The above mentioned studies only provide indirect evidence about each method's susceptibility to biases and their relative validity. We also need direct evidence by obtaining insight into how patients actually make change evaluations. To date, we have only limited understanding about the cognitive processes underlying responses to questions about perception of change, pre-post, and then-post changes. Studies using cognitive interview techniques would provide such critical information. During cognitive interviewing patients think aloud while completing questions about quality of life and are further questioned to elicit more information about the cognitive processes. The resulting information can be used to examine the assumptions inherent to the different methods. For example, for perception of change questions, one could examine whether patients correctly recall their previous health status and accurately compare their previous and current functioning (13).

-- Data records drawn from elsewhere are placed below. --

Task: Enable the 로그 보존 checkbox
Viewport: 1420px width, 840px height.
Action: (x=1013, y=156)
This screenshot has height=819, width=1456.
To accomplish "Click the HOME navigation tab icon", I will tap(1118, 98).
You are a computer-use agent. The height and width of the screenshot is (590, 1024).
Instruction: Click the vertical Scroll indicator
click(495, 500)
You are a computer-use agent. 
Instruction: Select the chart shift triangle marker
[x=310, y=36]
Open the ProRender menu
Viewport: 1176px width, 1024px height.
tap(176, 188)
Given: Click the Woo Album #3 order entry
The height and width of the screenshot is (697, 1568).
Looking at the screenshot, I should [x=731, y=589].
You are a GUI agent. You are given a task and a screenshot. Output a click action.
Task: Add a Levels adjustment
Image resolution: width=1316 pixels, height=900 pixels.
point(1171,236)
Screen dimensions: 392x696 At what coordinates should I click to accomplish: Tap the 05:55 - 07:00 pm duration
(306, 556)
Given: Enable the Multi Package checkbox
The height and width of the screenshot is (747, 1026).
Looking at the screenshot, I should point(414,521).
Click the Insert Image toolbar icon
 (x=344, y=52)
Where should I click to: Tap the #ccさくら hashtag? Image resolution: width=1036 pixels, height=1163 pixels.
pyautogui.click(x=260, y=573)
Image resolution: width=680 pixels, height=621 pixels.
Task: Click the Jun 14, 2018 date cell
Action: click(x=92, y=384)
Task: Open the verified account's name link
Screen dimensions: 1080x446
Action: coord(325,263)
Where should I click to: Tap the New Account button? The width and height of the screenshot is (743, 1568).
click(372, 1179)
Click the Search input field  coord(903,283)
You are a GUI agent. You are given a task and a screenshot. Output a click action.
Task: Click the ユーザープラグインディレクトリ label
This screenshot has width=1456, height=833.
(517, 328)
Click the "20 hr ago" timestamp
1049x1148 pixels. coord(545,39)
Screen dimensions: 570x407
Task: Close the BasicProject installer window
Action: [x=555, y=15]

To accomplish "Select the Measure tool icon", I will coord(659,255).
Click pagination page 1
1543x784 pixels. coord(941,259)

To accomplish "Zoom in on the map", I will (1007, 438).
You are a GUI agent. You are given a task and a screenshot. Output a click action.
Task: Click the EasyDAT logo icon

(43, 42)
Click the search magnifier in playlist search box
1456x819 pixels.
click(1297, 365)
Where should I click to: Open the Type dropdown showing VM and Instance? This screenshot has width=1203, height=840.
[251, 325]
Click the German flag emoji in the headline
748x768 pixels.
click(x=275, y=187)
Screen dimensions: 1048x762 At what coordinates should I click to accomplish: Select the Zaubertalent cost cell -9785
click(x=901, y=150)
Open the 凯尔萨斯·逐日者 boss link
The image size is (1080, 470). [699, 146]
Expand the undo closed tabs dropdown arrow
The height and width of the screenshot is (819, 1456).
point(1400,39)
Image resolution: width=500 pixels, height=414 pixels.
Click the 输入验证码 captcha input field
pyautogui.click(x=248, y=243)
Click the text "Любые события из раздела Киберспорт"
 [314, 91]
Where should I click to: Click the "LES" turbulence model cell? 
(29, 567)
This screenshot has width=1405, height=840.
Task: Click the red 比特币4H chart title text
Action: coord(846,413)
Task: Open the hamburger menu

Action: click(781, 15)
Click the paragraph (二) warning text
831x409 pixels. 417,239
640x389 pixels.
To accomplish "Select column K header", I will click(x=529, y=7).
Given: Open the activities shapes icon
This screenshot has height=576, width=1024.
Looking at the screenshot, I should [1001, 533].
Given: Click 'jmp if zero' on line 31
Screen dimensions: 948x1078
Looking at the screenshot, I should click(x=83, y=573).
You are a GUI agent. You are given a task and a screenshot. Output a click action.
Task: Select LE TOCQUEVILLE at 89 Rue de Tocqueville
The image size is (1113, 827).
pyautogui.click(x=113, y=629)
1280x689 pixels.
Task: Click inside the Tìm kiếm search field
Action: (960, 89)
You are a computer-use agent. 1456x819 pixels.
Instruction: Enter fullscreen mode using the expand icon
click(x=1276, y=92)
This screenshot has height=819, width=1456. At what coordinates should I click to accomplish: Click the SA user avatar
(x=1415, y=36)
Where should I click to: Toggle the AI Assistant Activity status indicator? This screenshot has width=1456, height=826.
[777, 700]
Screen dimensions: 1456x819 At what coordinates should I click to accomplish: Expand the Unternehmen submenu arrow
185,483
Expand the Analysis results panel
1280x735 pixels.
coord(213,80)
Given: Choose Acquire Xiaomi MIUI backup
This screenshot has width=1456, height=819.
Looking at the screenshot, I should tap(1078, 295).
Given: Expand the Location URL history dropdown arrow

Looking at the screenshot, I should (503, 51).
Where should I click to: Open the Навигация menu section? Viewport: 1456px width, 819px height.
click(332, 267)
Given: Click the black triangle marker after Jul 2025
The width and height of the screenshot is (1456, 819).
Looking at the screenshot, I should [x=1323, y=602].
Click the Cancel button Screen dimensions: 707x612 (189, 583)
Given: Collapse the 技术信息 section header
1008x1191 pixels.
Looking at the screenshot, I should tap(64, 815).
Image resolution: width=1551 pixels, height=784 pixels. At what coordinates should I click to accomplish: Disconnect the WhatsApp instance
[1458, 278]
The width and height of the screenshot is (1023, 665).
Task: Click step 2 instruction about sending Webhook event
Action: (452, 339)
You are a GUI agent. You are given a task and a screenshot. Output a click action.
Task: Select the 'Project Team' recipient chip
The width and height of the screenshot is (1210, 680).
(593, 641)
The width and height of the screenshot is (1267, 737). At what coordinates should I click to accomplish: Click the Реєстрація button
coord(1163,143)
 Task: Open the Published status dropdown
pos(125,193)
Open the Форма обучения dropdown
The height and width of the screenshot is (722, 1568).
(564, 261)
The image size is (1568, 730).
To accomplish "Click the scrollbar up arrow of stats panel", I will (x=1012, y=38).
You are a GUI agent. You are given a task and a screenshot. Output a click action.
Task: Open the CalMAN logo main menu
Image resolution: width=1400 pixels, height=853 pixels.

To date, there is no conclusive evidence about the relative validity of the different measures of change. Discrepancies among perception of change, pre-post changes, and then-post changes suggest that different information is being obtained with these methods. Each of these methods has shown to provide valuable information about the impact of disease and treatment from the patient perspective. However, some guidelines can be provided. Given the need for retrospection, we recommend that perception of change questions and a then-test only be used when the baseline refers to a salient event, such as the start of treatment or onset of illness, and the period since baseline is not too long to enable accurate recall. Moreover, researchers should be aware that these 2 retrospective measures of change are particularly susceptible to potential biases if patients undergo treatment or participate in interventions that require time and effort, and induce expectations about the direction of change. Extra measures need to be taken to take such biases into account. When applying pre-post questions, researchers should be alert to the occurrence of recalibration response shift in the interim. Such response shift is likely to occur if patients undergo major and enduring changes in health status that require adaptation. In addition to administering the then-test, other design and statistical approaches can be used to measure and account for such response shift effects (11). We additionally suggest that researchers keep combining different methods for measuring change in patient-reported outcomes, as van Koulil and colleagues did. Such studies will ultimately increase our insight into the relative validity and usefulness of different methods for measuring change.